Assiste-nos, ó Deus e Salvador nosso, pela glória do teu nome; livra-nos e perdoa-nos os nossos pecados, por amor do teu nome. (Sl 79:9)


O perdão é a garantia de uma segunda chance. Mas, por que, muitas vezes, precisamos de outra chance? Porque somos pecadores e, como tais, estamos expostos ao erro, dia após dia. E isso não é de agora. Os israelitas, por exemplo, fracassaram inúmeras vezes diante de Deus. Mostraram-se instáveis em sua fé, e a incredulidade os levou à rebelião (Dt 31:27, 32:15- 18), à ingratidão (Êx 15:1-21), à insatisfação (Sl 106:4), à inveja (Nm 16:1-3). Por essa razão, encontramos na Bíblia vários textos em que essa nação confessa a Deus os seus delitos (Ed 9:15; Ne 9:3; Jr 14:20). A confissão é uma prática necessária e não deve ser ignorada no culto.

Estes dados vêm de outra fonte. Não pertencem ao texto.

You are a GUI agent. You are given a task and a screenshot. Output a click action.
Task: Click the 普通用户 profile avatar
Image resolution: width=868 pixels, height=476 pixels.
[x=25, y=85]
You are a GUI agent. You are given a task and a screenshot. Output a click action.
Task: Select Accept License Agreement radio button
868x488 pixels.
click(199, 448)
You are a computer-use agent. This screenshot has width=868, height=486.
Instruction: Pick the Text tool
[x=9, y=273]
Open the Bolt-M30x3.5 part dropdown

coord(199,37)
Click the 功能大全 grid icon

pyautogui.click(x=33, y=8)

O texto básico deste estudo é uma oração de confissão, na qual o salmista declara, sem rodeios, a culpa da nação e a urgente necessidade desta de ser perdoada. Ele entende que o primeiro grande passo para uma restauração é a confissão. Esta pode ser tanto coletiva quanto individual. O termo confessar é uma tradução da palavra hebraica yãdhâ e da palavra grega homologein, e tem o sentido tanto de declaração de fé (Rm 10:10) quanto de reconhecimento do pecado (1 Jo 1:9). [1] É exatamente sob o ponto de vista desse último sentido que abordaremos o assunto, levando em consideração o ato do culto, no qual nos reunimos para, dentre outras coisas, pedir perdão.

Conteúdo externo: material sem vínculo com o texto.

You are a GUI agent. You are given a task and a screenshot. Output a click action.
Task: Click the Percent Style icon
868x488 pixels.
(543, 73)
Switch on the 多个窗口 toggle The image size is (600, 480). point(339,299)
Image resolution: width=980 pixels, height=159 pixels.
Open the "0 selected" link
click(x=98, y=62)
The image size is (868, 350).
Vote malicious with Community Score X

Reconhecendo a culpa: Atentemos para uma questão importante: Por que reconhecer a culpa e confessá-la? Ninguém vai nos dar uma resposta tão leal a esta pergunta quanto a Bíblia, a palavra de Deus. Observe: Pois todos pecaram e carecem da glória de Deus (Rm 3:23). Essa é a realidade da qual todos nós fazemos parte. A questão do pecado é bem enfatizada nas Escrituras. Elas não maquiam e nem escondem a verdadeira condição do ser humano. A propósito, a palavra pecado parece estar cada vez mais ultrapassada na sociedade moderna. Ela é, frequentemente, associada apenas a uma transgressão na dieta ou a um delito no trânsito. [2]

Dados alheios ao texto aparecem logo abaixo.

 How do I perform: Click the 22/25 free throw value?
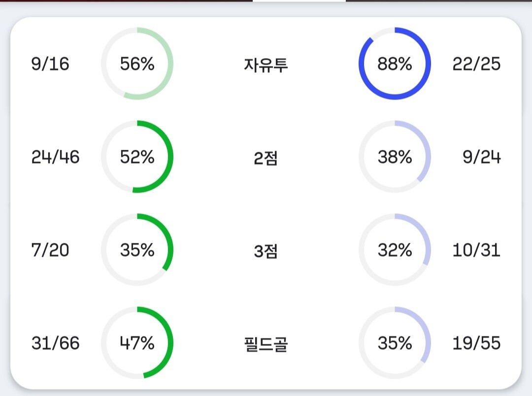(476, 64)
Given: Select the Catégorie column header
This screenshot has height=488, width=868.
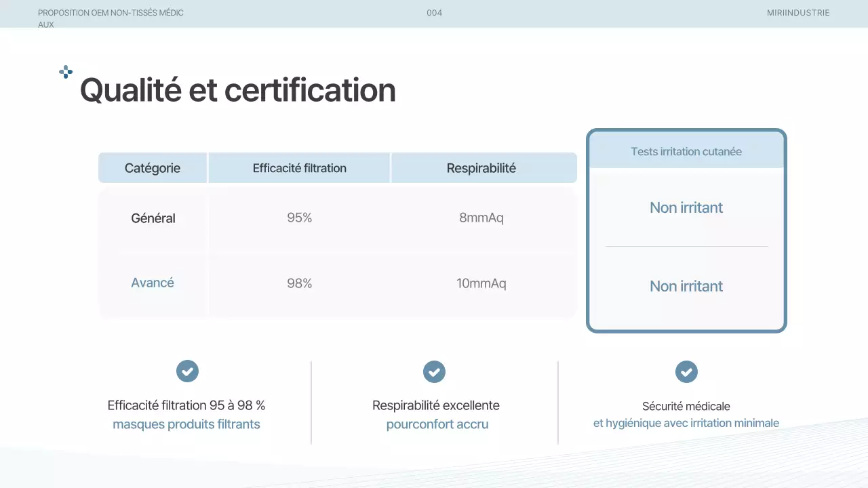Looking at the screenshot, I should [x=153, y=168].
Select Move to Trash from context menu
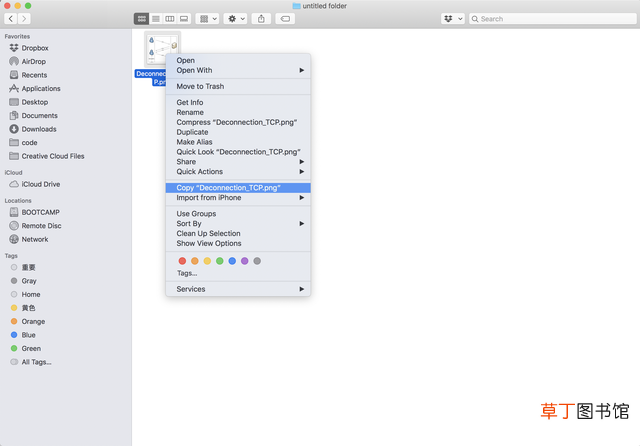Screen dimensions: 640x446 coord(238,87)
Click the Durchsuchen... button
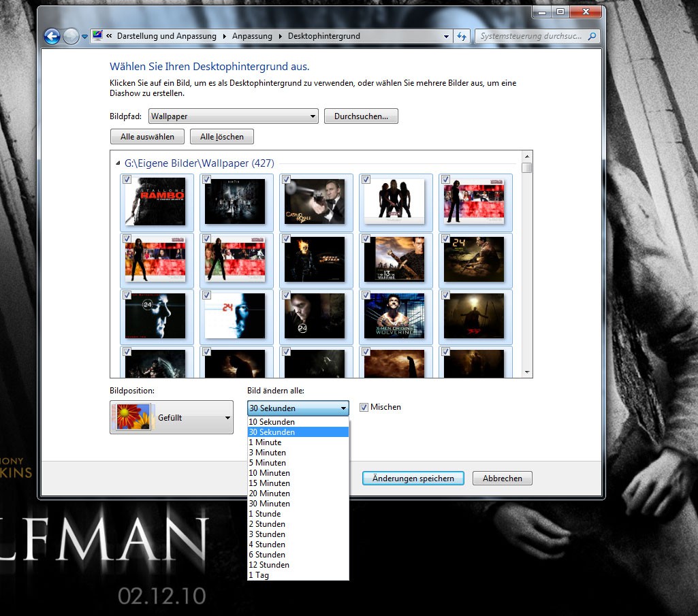This screenshot has height=616, width=698. [361, 116]
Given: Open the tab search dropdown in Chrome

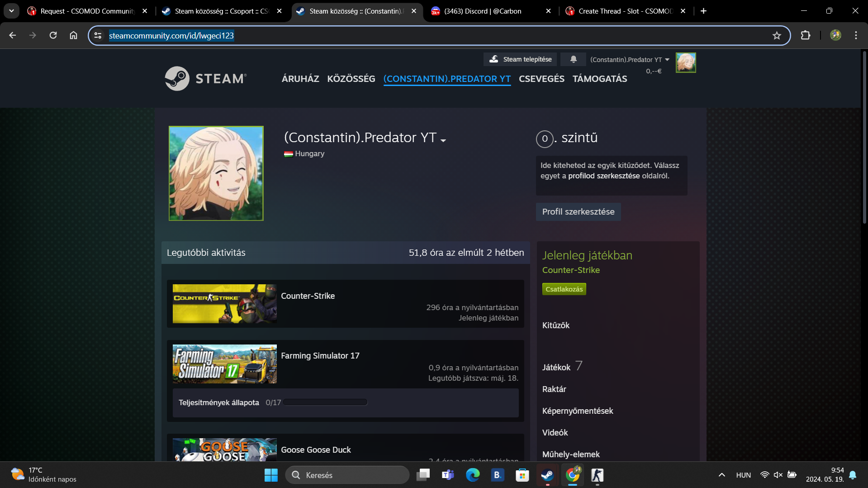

Mas o conceito bíblico de pecado é muito mais grave: pecado é sinônimo de morte: ... por um só homem entrou o pecado no mundo, e pelo pecado, a morte, assim também a morte passou a todos os homens, porque todos pecaram (Rm 5:12). Julgo necessário frisar essa questão porque muitos se consideram “perfeitos” demais para praticarem a confissão. Não reconhecem o erro. Mas isso não é de hoje. Há cerca de dois mil anos, João escreveu: Se afirmarmos que estamos sem pecado, enganamos a nós mesmos (1 Jo 1:8). Na época, havia quem afirmasse não ter pecado. Isso é grave porque negar a existência do pecado ou da nossa pecabilidade é ignorar a eficácia do sacrifício de Cristo, por cujo sangue somos purificados (1 Jo 1:7).
Não é fácil para ninguém enxergar as próprias manchas no espelho! Parece mais cômodo combater os pecados alheios. A nossa vontade, na maioria das vezes, é conhecer o pecado dos outros sem reconhecer o nosso. Jogar a culpa no próximo é o atalho mais fácil, pensamos. Todavia, os personagens mais notáveis da Bíblia nos mostraram o contrário. Davi, o homem segundo o coração de Deus, confessou: Eu conheço as minhas transgressões (Sl 51:3). Isaías admitiu: (...) sou um homem de lábios impuros (Is 6:5). Paulo, por sua vez, reconheceu: Miserável homem que eu sou! (Rm 7:24a). O que esses homens de Deus tinham em comum? Eles confessavam a própria culpa e jogavam o peso dela sobre os próprios “ombros”.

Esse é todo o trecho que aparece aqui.